### SUPPLIED DATA
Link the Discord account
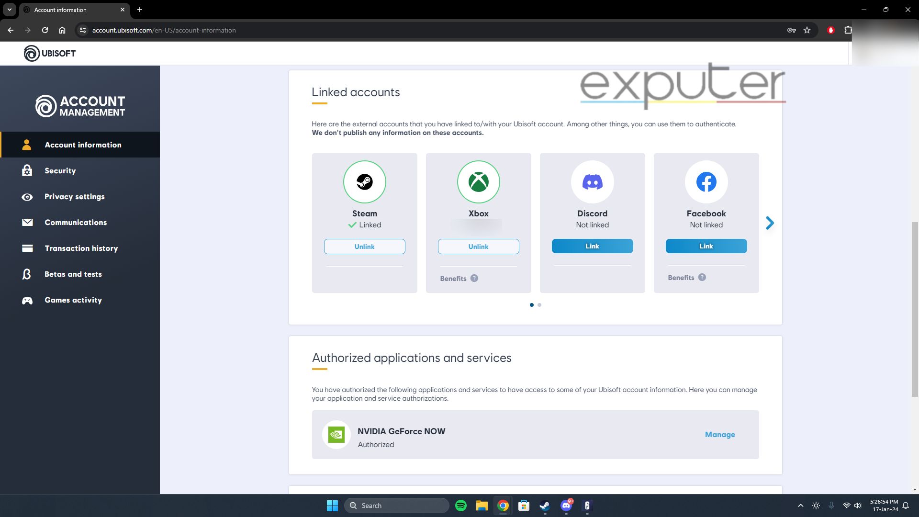The image size is (919, 517). point(592,246)
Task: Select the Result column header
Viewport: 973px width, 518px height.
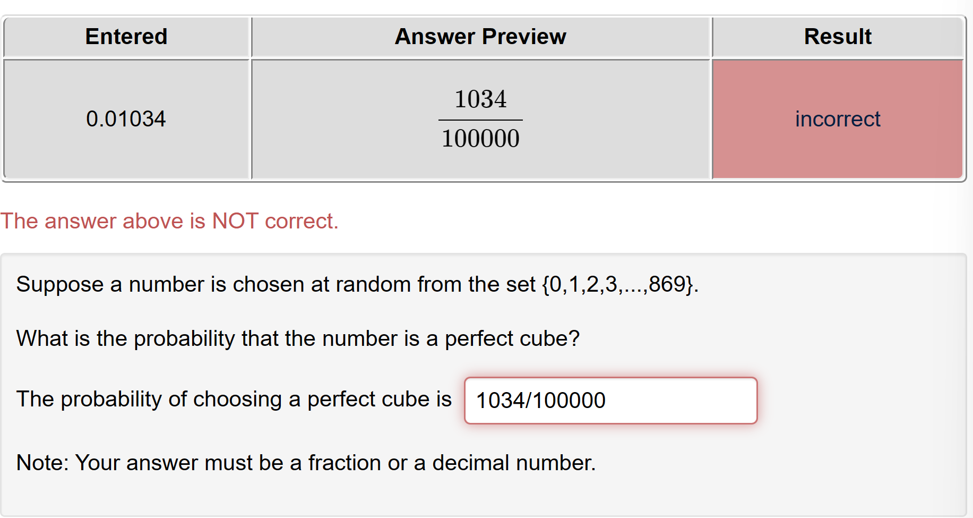Action: [838, 36]
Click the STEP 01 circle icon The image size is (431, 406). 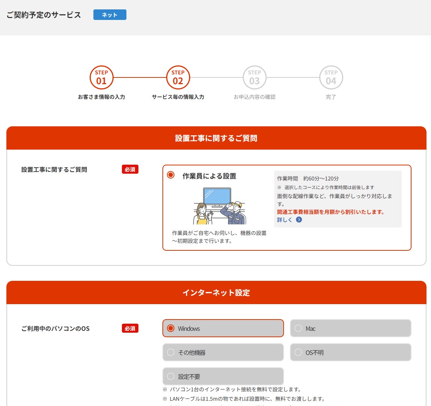101,77
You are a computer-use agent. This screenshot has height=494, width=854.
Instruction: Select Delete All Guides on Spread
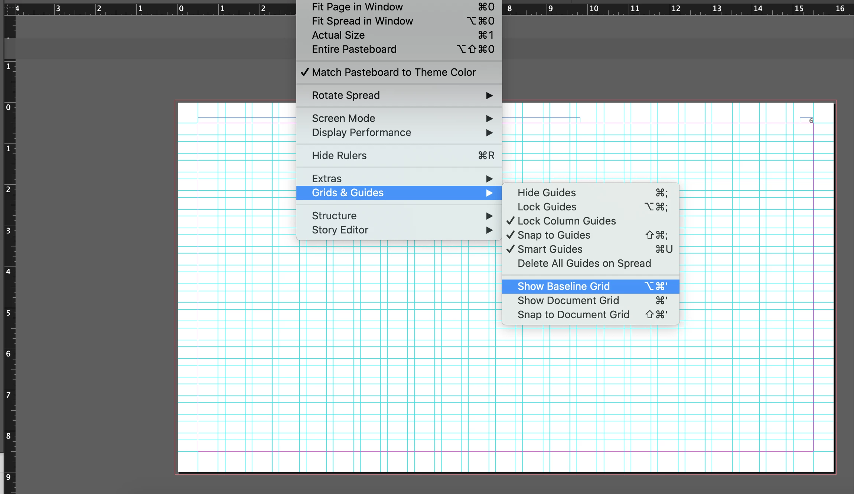584,263
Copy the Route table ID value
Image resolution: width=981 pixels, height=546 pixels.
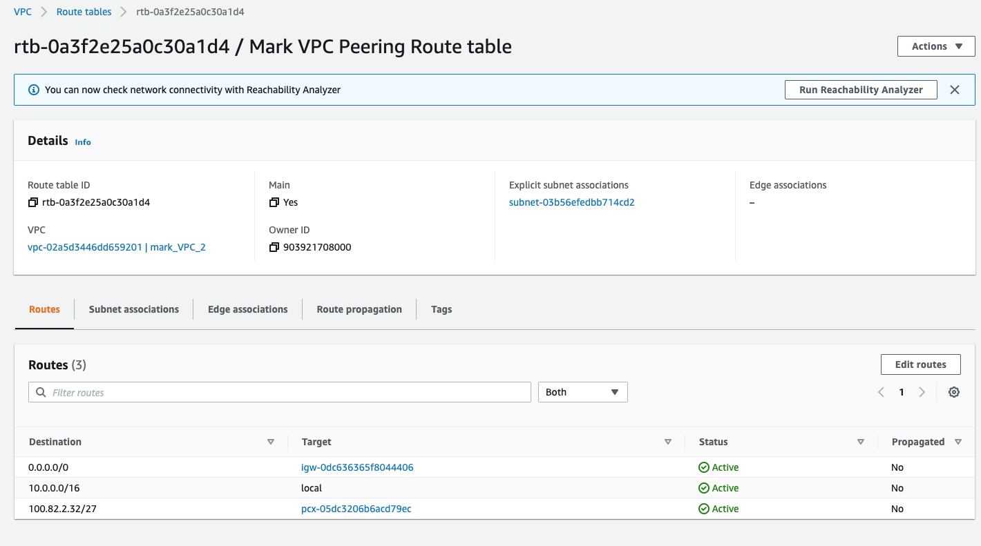pyautogui.click(x=33, y=203)
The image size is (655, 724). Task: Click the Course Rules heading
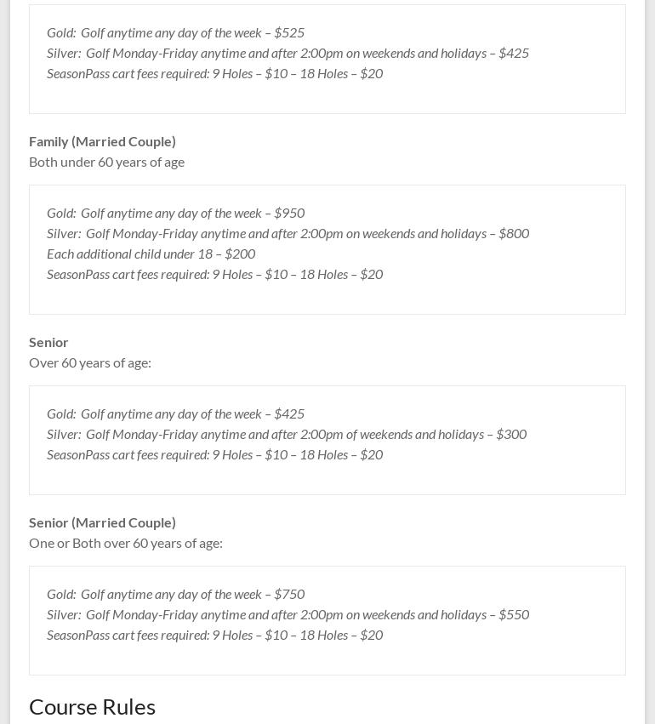pos(92,706)
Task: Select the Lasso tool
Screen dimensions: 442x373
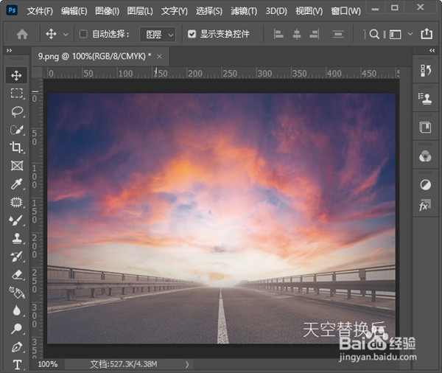Action: tap(16, 111)
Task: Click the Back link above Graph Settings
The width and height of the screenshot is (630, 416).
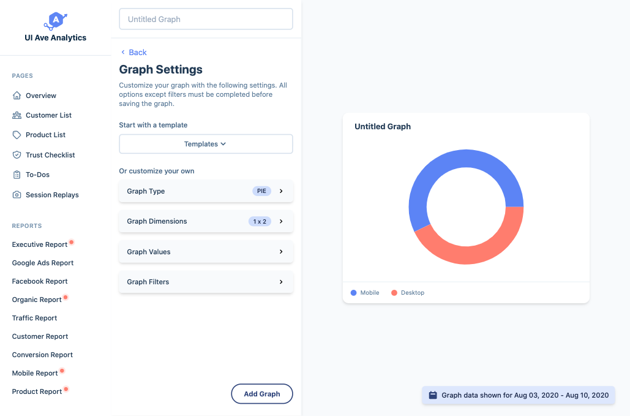Action: pos(133,52)

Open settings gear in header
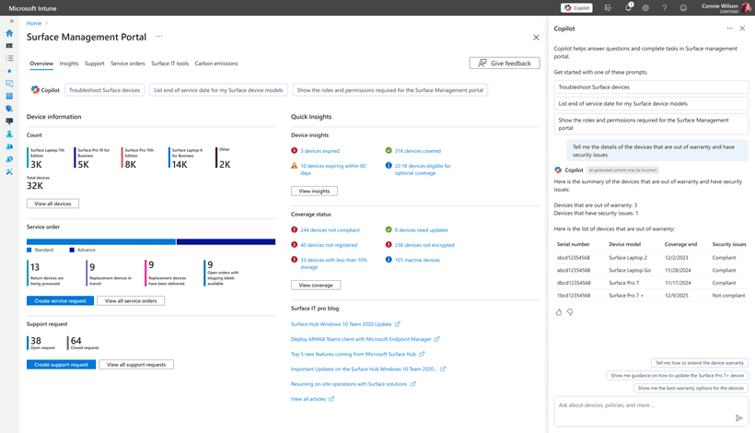[645, 7]
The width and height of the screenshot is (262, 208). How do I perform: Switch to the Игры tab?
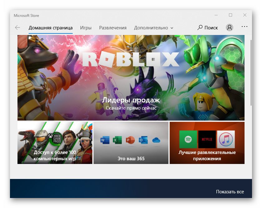click(x=86, y=28)
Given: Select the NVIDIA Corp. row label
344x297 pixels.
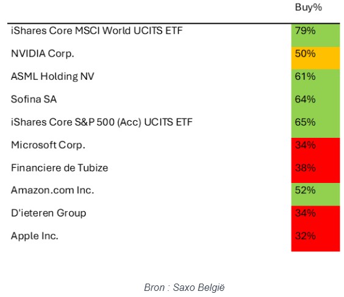Looking at the screenshot, I should point(43,54).
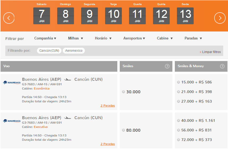Expand the Horário filter dropdown
The width and height of the screenshot is (228, 149).
103,38
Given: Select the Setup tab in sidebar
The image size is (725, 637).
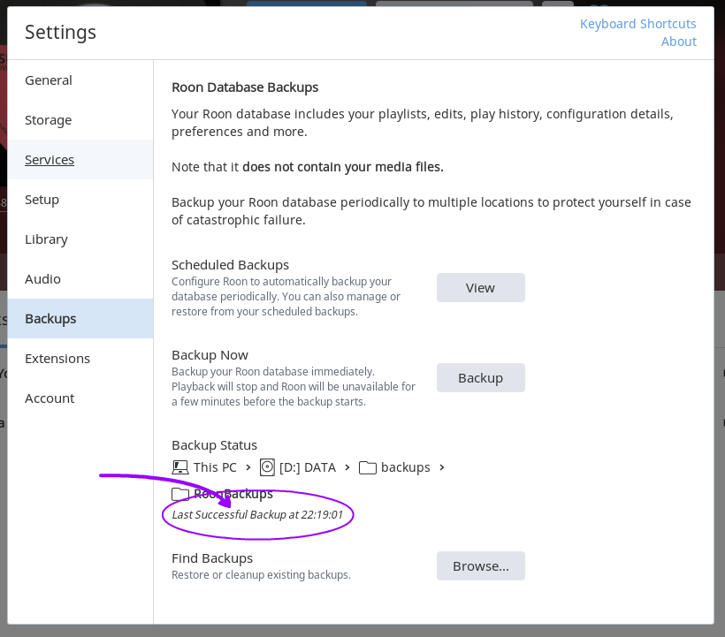Looking at the screenshot, I should 42,200.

### WHAT TO DO
Return, word for word, the stretch of the records from the line containing "Given: Select the Setup tab in sidebar" through the end of the records. Leave the pictures out of your answer.

### ANSWER TO THIS TASK
Given: Select the Setup tab in sidebar
The image size is (725, 637).
Looking at the screenshot, I should 42,200.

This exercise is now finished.